Alaska Gov. Mike Dunleavy speaks to reporters on Wednesday, Feb. 19, 2020, in Juneau, Alaska. Dunleavy has proposed giving Alaskans an additional roughly $1,300 from the state’s oil wealth fund on top of the roughly $1,600 they received last fall that he says in keeping with a formula in state law. The formula has not been followed in recent years amid a budget deficit. (AP Photo/Becky Bohrer)

Dunleavy proposes supplemental PFD

Lawmakers have said paying a higher dividend using the existing formula is unsustainable.

By Becky Bohrer

Associated Press

JUNEAU — Gov. Mike Dunleavy proposed Wednesday giving Alaskans an additional $1,304 from the state’s oil wealth fund on top of the roughly $1,600 they received last fall.

The Legislature last year approved an Alaska Permanent Fund dividend that amounted to $1,606. It would have been $2,910 had a formula in state law been followed, the state Revenue Department has said.

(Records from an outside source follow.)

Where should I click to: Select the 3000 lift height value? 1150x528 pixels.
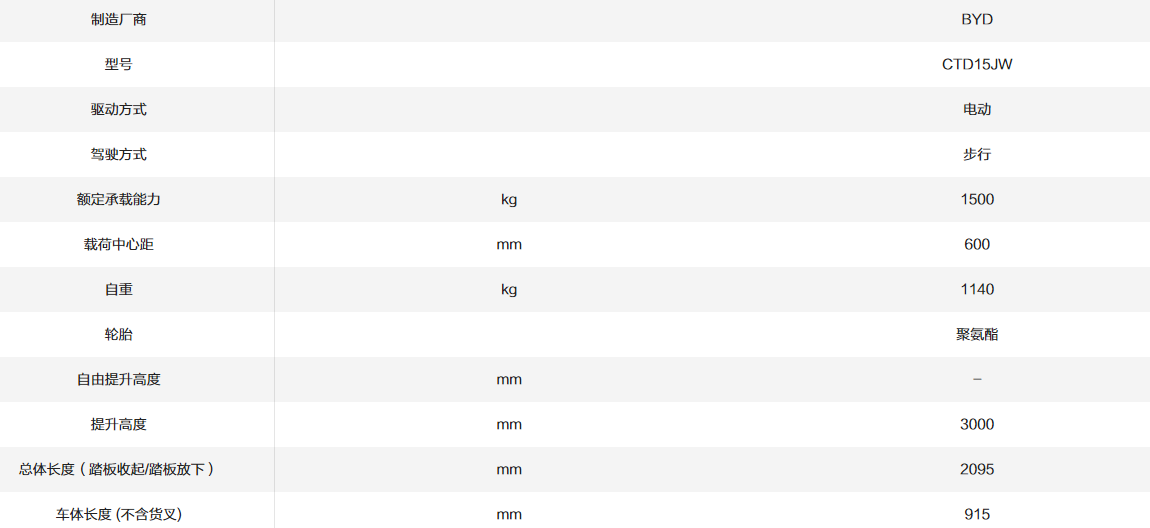(976, 424)
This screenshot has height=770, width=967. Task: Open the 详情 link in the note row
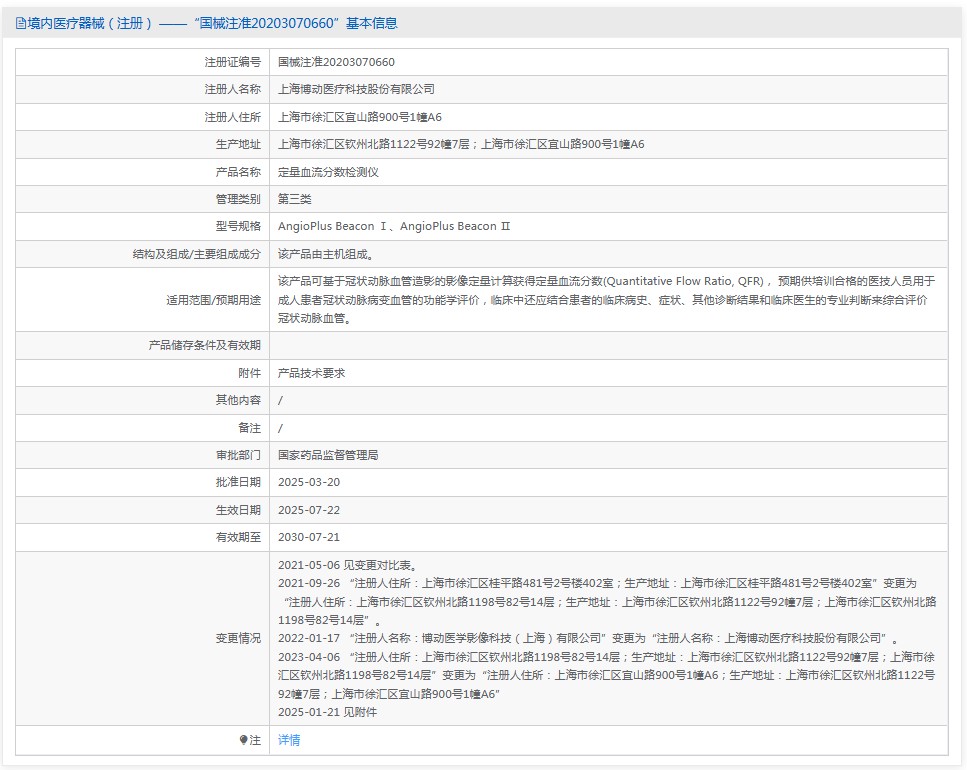point(289,740)

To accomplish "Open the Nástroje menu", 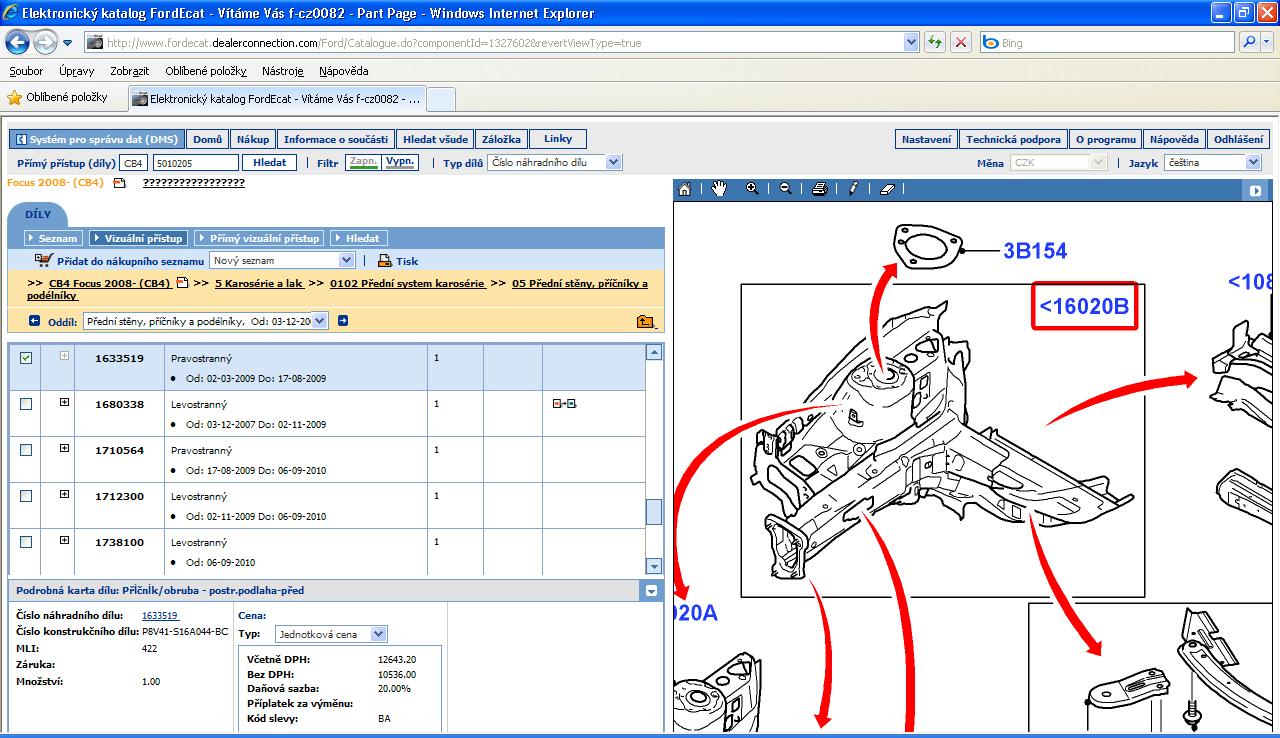I will click(x=282, y=71).
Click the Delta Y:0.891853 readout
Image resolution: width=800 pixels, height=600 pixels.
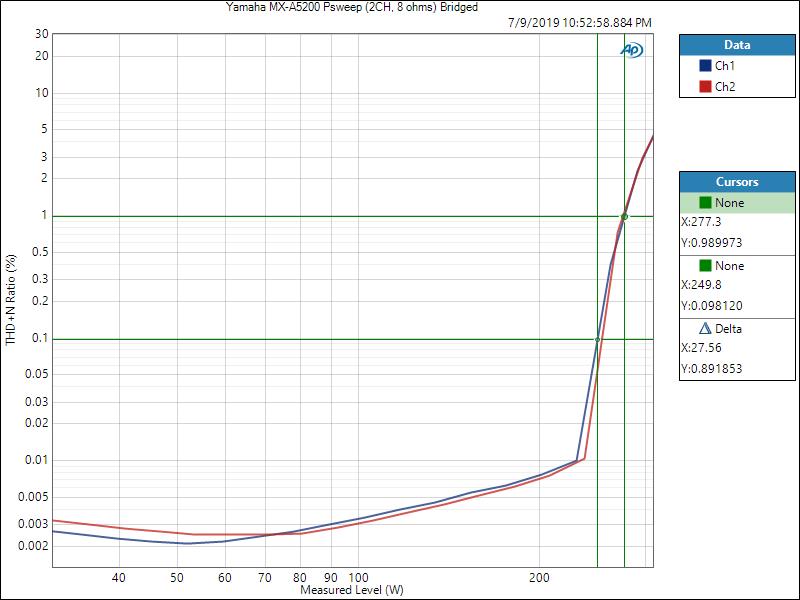[x=711, y=369]
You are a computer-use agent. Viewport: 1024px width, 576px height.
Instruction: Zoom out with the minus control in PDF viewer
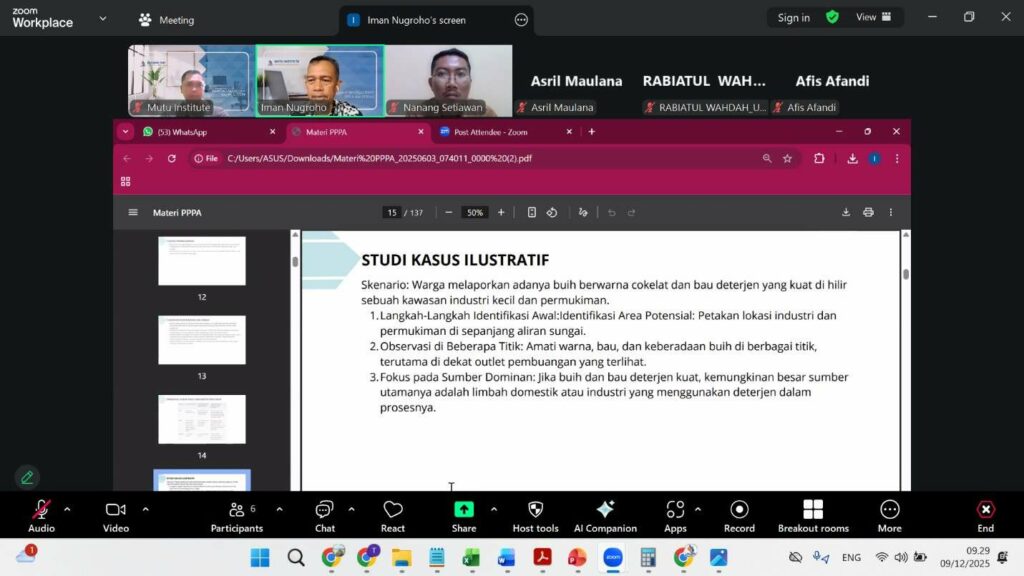point(448,212)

Dunleavy’s proposal would make up the rest of the 2019 amount.

Lawmakers have said paying a higher dividend as calculated under the existing formula is unsustainable.

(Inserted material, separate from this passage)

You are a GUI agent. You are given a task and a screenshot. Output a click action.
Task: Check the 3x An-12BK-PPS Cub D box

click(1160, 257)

Dunleavy’s proposal would cost $815.9 million and be paid with permanent fund earnings, according to his budget office. He additionally has called for a dividend in line with the formula for 2020, which the Legislative Finance Division has said would equate to checks of about $3,100 a person.

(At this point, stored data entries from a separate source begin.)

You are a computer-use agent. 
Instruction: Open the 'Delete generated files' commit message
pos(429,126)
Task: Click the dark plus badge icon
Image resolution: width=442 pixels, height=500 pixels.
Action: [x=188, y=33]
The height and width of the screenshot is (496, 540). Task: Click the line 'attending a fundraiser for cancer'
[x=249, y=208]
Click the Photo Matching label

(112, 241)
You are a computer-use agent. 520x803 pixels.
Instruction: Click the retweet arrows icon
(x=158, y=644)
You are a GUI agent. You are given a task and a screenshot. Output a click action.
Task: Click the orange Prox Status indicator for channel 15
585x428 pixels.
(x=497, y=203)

Traditionally, dividends have been paid using fund earnings, which lawmakers in 2018 also began using to help cover government costs amid a persistent budget deficit. The Legislature also passed a law seeking to limit withdrawals from earnings, heightening tension between how much should go to dividends and how much should go to government. Dunleavy campaigned on a so-called full dividend and has sought to give Alaskans a say on changes to the program. Last August, he said he anticipated a special session to address a supplemental dividend payout; that special session didn’t happen.

More than 630,000 residents have received 2019 dividends. Responding to Dunleavy’s proposal, House Speaker Bryce Edgmon said there wasn’t support for a larger dividend last year and he didn’t think there would be support this year. House Minority Leader Lance Pruitt said his Republican caucus hasn’t taken a position on an additional payout. “And I think right now it’s probably hard to take a position on that when we’re not even sure how this year’s going to come out, right?” he said.

Pruitt said he believes there needs to be a dividend law that’s followed. The state needs a long-term fiscal policy, and the back and forth on the dividend isn’t helping with that, he said. Many lawmakers have expressed interest in changing the dividend formula to work within the confines of an earnings withdrawal limit. Senate President Cathy Giessel recently told reporters senators support the dividend program. But she said the state has a limited amount of money, critically needed services and services that are constitutionally mandated. “We will do what we can but we are not going to put this state into a precarious financial position,” she said.

The Alaska Supreme Court, in upholding then-Gov. Bill Walker’s 2016 veto of a portion of the money set aside for dividends, found that absent a constitutional amendment, the dividend program must compete for annual funding like other state programs.